• [INSTRUCTIONS TO FOLLOW] The answer is the set of lines that include "Pick", copied from the data below.

START ENTRIES SHOWN

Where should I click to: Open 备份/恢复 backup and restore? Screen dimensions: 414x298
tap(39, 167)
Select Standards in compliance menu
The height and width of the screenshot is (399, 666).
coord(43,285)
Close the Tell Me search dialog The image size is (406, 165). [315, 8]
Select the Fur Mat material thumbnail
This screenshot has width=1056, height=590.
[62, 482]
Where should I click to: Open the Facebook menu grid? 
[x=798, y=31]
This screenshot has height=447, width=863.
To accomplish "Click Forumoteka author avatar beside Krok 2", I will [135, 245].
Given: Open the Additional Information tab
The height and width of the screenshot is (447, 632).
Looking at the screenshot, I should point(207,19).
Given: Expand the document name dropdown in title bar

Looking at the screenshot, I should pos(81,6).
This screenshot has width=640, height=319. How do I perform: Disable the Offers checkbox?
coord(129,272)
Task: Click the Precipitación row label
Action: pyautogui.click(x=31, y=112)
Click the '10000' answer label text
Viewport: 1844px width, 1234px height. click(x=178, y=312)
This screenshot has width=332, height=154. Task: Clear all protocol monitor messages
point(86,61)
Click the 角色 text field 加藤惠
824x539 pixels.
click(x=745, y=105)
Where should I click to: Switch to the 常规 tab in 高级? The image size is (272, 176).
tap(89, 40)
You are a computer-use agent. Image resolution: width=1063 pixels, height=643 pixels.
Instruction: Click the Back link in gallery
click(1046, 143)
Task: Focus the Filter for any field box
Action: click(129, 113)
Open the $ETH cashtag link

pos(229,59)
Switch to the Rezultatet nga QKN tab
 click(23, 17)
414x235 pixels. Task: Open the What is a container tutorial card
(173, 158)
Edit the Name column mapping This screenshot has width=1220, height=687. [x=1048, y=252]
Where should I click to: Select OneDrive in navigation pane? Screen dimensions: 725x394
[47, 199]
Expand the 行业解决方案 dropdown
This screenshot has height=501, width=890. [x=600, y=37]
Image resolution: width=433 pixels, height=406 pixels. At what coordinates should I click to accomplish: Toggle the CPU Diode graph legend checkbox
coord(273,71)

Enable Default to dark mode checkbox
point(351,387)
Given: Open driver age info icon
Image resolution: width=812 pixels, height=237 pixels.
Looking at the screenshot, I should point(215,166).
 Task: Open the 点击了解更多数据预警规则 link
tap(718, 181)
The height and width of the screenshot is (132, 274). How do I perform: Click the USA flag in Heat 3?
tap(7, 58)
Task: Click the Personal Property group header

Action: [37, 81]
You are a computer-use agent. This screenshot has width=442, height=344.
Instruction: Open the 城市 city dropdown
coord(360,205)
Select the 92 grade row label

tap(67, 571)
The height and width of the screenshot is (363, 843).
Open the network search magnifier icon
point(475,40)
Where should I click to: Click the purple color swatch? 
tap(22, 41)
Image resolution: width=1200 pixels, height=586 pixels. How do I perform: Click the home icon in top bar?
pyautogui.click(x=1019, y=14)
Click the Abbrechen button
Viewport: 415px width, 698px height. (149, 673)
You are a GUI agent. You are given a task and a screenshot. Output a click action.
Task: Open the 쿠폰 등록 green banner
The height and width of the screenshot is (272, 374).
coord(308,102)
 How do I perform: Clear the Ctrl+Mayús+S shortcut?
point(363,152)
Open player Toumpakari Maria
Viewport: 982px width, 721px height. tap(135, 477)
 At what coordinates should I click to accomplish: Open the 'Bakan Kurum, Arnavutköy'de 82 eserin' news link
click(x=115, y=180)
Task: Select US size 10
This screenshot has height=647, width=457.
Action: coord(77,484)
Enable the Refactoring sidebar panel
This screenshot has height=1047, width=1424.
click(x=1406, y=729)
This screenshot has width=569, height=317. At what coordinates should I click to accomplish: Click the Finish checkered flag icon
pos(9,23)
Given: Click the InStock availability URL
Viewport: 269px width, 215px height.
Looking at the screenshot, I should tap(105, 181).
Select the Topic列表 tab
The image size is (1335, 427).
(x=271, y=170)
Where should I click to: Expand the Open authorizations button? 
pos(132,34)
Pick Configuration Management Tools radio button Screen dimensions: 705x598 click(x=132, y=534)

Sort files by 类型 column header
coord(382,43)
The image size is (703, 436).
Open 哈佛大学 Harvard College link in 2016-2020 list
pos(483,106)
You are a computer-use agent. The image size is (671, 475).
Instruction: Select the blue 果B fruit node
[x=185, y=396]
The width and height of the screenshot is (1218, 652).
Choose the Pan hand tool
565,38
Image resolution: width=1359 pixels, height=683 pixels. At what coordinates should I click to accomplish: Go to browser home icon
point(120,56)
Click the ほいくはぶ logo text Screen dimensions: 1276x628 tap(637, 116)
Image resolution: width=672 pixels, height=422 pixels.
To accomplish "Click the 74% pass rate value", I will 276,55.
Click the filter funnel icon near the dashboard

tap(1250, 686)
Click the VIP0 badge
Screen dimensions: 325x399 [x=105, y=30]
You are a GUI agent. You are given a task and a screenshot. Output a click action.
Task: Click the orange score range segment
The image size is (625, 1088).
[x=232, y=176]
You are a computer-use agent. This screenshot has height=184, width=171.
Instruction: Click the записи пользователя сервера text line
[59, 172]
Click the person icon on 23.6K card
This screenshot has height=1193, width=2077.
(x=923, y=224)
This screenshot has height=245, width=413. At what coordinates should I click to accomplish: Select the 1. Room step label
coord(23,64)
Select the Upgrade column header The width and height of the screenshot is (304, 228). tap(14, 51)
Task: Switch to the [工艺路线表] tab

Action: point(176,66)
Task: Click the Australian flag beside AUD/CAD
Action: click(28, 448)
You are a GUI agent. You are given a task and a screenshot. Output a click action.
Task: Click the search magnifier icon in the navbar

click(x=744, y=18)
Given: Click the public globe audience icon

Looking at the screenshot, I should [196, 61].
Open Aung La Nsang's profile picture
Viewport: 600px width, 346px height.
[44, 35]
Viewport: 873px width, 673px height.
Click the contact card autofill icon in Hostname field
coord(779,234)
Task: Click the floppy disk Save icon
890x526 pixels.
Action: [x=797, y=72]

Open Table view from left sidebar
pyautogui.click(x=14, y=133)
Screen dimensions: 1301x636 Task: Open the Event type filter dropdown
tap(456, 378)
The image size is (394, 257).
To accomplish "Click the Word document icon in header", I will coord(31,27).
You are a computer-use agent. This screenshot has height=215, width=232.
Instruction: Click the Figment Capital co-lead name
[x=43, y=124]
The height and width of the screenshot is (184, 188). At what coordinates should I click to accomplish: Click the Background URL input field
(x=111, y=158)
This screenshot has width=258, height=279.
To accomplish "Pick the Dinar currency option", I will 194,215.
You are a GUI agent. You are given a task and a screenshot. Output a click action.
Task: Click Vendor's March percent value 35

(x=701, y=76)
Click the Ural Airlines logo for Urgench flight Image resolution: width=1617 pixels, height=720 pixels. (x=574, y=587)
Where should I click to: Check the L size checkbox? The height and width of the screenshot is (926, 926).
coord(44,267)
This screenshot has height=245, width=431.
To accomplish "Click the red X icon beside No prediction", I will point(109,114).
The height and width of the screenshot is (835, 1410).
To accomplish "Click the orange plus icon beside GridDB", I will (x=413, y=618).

END ENTRIES SHOWN

• [EXPECTED ANSWER]
Pick Configuration Management Tools radio button Screen dimensions: 705x598 click(x=132, y=534)
To accomplish "Pick the Dinar currency option", I will 194,215.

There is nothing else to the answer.